*** Begin section ***

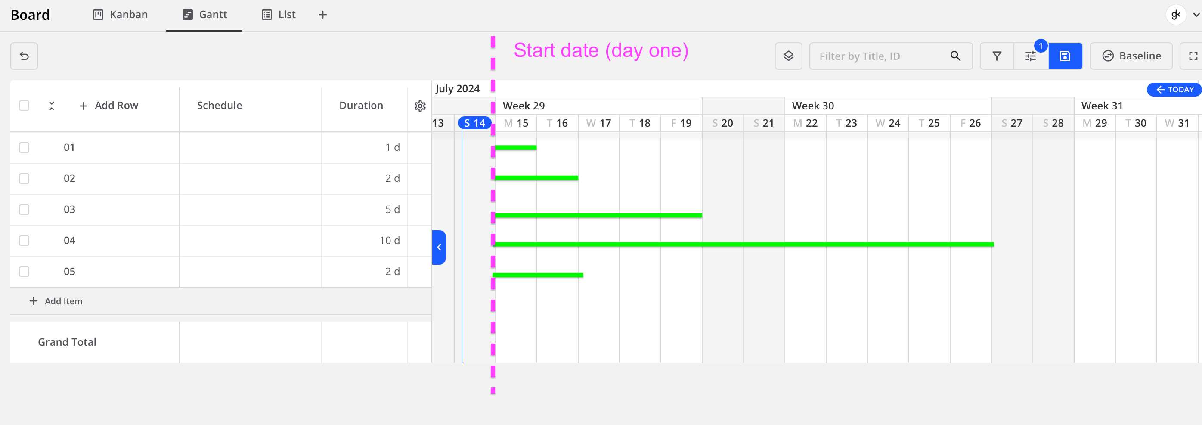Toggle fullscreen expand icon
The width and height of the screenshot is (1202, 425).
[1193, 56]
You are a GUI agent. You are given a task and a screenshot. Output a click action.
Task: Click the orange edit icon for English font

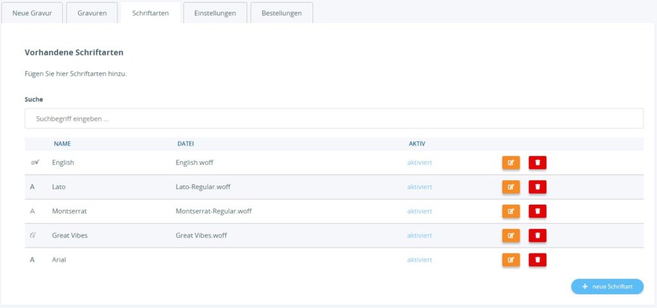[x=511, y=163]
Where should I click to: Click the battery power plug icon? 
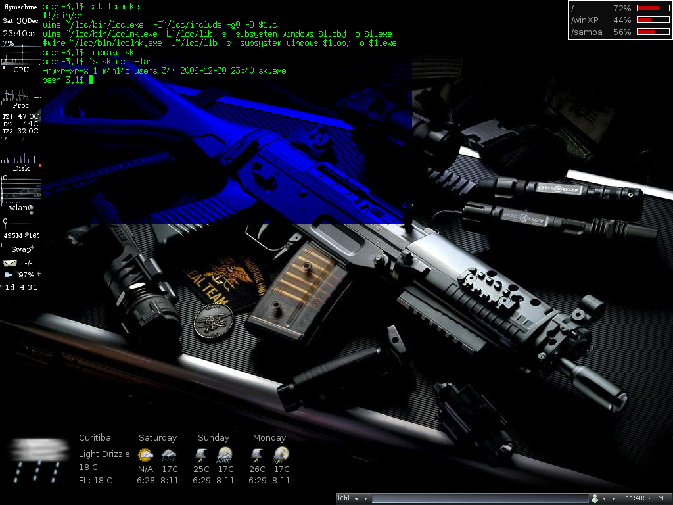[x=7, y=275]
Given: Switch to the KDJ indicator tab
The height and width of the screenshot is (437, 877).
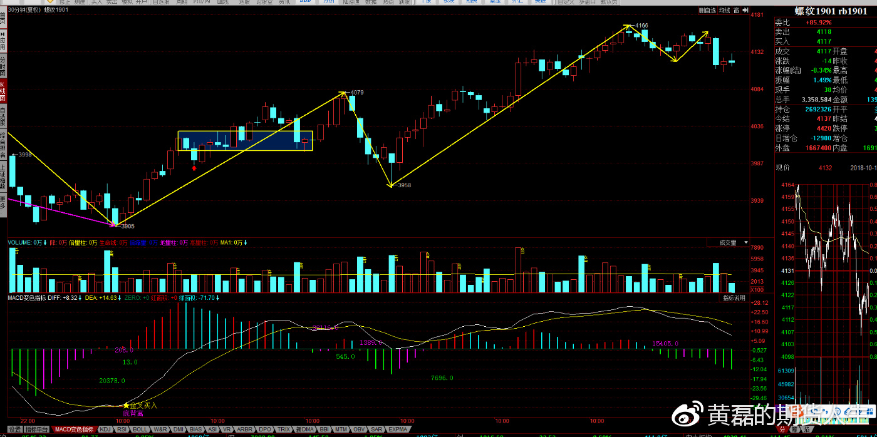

*** End section ***

• _What you are asked to do_
Every line from the one holding "Task: Click the" through the final line of the data above is to be reproduced exactly, both ends included, with the pictures left out.

• _Exercise answer_
Task: Click the orange edit icon for English font

[x=511, y=163]
Where should I click to: Click the battery power plug icon? 
[x=7, y=275]
Given: Switch to the KDJ indicator tab
The height and width of the screenshot is (437, 877).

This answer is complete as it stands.